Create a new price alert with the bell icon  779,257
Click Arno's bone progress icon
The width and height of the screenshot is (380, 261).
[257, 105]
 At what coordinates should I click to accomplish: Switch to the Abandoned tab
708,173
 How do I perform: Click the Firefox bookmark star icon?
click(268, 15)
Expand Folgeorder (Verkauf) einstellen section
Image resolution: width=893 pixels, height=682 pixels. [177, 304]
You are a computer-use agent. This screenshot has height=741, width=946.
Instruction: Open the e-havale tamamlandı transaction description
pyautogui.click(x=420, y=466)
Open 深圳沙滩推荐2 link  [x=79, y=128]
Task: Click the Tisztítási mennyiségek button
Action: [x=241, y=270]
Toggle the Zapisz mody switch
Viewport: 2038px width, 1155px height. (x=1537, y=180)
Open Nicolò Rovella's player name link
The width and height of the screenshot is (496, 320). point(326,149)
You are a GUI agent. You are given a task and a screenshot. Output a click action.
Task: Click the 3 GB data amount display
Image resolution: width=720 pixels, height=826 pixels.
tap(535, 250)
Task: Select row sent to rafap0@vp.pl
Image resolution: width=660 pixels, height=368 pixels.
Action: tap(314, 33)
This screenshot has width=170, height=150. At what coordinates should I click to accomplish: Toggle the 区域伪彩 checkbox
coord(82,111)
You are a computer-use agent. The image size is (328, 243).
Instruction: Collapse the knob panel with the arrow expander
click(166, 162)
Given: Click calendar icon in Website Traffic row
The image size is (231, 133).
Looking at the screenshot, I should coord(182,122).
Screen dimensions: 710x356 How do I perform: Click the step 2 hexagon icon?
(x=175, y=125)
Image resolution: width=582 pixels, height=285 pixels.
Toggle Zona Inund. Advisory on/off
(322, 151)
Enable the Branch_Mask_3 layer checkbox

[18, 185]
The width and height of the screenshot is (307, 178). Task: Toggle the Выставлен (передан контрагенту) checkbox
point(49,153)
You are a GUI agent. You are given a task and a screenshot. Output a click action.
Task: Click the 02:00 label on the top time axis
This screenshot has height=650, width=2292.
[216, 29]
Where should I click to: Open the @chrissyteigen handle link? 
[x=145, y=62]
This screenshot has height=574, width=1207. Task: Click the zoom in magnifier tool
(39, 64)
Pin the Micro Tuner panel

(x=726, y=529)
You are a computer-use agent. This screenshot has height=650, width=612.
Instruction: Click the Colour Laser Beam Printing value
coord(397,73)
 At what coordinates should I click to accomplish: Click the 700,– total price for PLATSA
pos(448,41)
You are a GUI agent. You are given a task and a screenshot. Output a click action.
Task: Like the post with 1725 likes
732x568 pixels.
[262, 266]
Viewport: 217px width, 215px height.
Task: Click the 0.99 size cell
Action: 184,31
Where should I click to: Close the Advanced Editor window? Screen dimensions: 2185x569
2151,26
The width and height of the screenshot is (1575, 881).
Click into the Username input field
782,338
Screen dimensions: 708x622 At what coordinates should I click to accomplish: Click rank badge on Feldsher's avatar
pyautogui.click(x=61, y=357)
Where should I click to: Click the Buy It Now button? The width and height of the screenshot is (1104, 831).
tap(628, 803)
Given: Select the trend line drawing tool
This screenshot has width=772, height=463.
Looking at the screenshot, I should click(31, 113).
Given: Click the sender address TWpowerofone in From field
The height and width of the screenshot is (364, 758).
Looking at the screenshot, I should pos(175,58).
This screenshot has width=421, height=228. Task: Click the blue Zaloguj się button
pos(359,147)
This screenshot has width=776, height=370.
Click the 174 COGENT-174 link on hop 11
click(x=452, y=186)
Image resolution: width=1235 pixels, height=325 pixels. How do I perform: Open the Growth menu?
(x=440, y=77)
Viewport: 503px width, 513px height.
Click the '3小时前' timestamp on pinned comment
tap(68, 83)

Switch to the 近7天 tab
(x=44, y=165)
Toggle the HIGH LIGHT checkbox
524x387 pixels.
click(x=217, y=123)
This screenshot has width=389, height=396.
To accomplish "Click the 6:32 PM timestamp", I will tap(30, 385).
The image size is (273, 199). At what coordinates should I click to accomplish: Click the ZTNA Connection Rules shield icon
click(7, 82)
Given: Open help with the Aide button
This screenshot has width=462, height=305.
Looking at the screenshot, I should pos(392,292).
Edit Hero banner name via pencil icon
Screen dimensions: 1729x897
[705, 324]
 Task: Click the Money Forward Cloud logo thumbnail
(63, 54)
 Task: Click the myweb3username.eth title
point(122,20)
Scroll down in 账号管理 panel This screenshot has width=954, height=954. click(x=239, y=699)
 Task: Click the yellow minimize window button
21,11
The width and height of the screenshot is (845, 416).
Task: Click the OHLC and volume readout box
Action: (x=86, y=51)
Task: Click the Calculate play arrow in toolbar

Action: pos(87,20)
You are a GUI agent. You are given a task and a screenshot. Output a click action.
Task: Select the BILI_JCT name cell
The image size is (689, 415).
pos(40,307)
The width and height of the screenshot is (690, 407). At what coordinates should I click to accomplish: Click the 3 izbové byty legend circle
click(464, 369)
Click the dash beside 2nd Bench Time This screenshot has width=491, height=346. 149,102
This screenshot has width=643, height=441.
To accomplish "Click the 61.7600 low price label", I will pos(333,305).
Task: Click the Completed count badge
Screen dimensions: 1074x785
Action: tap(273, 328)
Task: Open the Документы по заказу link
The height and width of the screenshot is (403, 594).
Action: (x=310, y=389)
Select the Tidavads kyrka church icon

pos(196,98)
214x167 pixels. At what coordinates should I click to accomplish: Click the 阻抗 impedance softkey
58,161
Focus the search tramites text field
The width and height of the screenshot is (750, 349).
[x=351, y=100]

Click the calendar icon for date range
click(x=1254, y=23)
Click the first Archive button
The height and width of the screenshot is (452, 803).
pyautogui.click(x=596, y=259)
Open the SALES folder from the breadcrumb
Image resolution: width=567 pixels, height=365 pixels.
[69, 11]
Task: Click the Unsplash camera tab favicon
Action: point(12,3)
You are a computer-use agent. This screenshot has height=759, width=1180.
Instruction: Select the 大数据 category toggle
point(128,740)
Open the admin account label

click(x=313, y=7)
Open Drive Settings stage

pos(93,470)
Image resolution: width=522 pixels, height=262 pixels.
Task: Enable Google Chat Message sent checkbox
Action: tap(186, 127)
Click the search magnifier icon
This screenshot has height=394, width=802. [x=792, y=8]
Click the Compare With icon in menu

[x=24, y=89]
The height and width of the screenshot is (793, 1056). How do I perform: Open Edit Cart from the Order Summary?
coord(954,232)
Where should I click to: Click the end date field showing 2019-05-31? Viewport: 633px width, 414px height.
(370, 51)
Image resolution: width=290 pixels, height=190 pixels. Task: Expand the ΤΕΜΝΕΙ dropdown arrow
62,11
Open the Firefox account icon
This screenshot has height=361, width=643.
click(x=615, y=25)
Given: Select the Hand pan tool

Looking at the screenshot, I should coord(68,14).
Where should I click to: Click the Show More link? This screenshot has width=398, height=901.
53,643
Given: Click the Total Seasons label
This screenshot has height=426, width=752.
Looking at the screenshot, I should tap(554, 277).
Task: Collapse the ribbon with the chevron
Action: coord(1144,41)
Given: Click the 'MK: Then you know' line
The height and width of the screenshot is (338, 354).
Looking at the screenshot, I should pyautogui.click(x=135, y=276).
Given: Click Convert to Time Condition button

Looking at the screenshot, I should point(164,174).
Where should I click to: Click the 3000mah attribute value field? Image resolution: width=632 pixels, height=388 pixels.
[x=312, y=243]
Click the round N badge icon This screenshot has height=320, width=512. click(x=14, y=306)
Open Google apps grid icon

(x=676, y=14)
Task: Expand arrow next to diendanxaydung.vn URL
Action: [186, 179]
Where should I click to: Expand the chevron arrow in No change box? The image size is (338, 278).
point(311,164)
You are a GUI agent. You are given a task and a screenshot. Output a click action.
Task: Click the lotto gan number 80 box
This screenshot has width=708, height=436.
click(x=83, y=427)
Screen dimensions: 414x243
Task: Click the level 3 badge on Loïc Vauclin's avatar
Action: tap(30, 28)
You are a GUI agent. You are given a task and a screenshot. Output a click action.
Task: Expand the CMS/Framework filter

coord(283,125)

• • •

WORK REQUIRED: Nothing but the lines from the one with "The height and width of the screenshot is (338, 354)." through the final line of the records above should appear, each copied exactly.

TASK SOLUTION:
The height and width of the screenshot is (338, 354).
Looking at the screenshot, I should pyautogui.click(x=135, y=276).
Given: Click Convert to Time Condition button

Looking at the screenshot, I should point(164,174).
Where should I click to: Click the 3000mah attribute value field? Image resolution: width=632 pixels, height=388 pixels.
[x=312, y=243]
Click the round N badge icon This screenshot has height=320, width=512. click(x=14, y=306)
Open Google apps grid icon

(x=676, y=14)
Task: Expand arrow next to diendanxaydung.vn URL
Action: [186, 179]
Where should I click to: Expand the chevron arrow in No change box? The image size is (338, 278).
point(311,164)
You are a GUI agent. You are given a task and a screenshot. Output a click action.
Task: Click the lotto gan number 80 box
This screenshot has width=708, height=436.
click(x=83, y=427)
Screen dimensions: 414x243
Task: Click the level 3 badge on Loïc Vauclin's avatar
Action: tap(30, 28)
You are a GUI agent. You are given a task and a screenshot. Output a click action.
Task: Expand the CMS/Framework filter

coord(283,125)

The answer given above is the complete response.